Ocho años después publicó El último hombre, una novela distópica en la que una plaga se va extendiendo por toda Europa, bajo un sol negro que parece anunciar el fin de los tiempos. Ya no es un monstruo el protagonista de la historia, sino un hombre, el último de los sobrevivientes de una peste, una epidemia que se extiende a través del aire.

“Si la infección dependía del aire, el aire mismo estaba expuesto a la infección”, escribirá el último hombre en el año 2100. El miedo es una presencia omnímoda, es decir, absoluta; y abundan los malos presagios. Como siempre ocurre, hay quien cree que la desgracia no lo alcanzará: “Éramos como el hombre que se entera de que su casa está ardiendo y aún así avanza por la calle sin perder la esperanza de que se trate de un error”.

No hay cura posible contra la enfermedad. La única manera de prevenirla es mantenerse recluidos. “La limpieza y la sobriedad, incluso el buen humor y la benevolencia son nuestras mejores medicinas”, afirma el texto. Aparece un falso Mesías que asegura a sus seguidores que se salvarán de la peste; pero también se conocen actos heroicos: “Actos cuya sola mención llena de orgullo los corazones y de lágrimas los ojos. Así es la naturaleza humana: en ella la belleza y la deformidad suelen ir de la mano”. Los que huyen en busca de una Tierra Prometida, mueren en su peregrinación. Todo es ominoso. La esperanza, una intrusa que no encuentra el menor asidero.

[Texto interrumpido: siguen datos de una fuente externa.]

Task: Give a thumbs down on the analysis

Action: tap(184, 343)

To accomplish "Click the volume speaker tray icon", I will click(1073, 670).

Mary Shelley dijo haber encontrado en una cueva, en las costas del mar Tirreno, una colección de manuscritos proféticos que aludían al último hombre vivo sobre la tierra, que ella decidió traducir y adaptar en su libro. Se erige así aquel vaticinio en una mujer capaz de contar organizadamente las caóticas y dispersas profecías sobre el fin del mundo.

En la novela, el último hombre es Lionel Verney, huérfano de un noble de Inglaterra, quien escribirá la historia, en su refugio en Roma, antes de navegar por las costas del mar Mediterráneo en busca de sobrevivientes.

El libro fue ferozmente criticado en su tiempo, por su crueldad y pesimismo; incluso fue prohibido en Austria. El estado de ánimo de Mary Shelley cuando lo escribió, no podía ser peor. Su marido, el poeta Percy Shelley, había muerto ahogado a los 30 años, mientras navegaba en su velero. Ella tenía veintisiete años y ya había perdido tres hijos. Se sentía “como la última sobreviviente de una raza”. Pero escribir el libro significó para ella una transfusión de vida: “Siento que vuelve la fuerza, y eso ya es una alegría. Al fin se disipa el invierno que había tomado mi alma. Vuelvo a sentir el entusiasmo luminoso de la escritura a medida que puedo volcar lo que siento en el papel.

Las ideas se elevan y me complace expresarlas”. Mary Shelley admite que es extraño “hallar solaz en una narración llena de desgracias y pesarosos cambios. Es uno de los misterios de la naturaleza”.

El narrador de la novela hace una pregunta que inquieta el ánimo de quien lee el libro hoy: “¿Quién, tras un grave desastre, no ha vuelto la vista atrás con asombro ante la inconcebible torpeza de comprensión que le impidió percibir las numerosas hebras con que el destino teje su red, hasta que se ve atrapado en ella?”.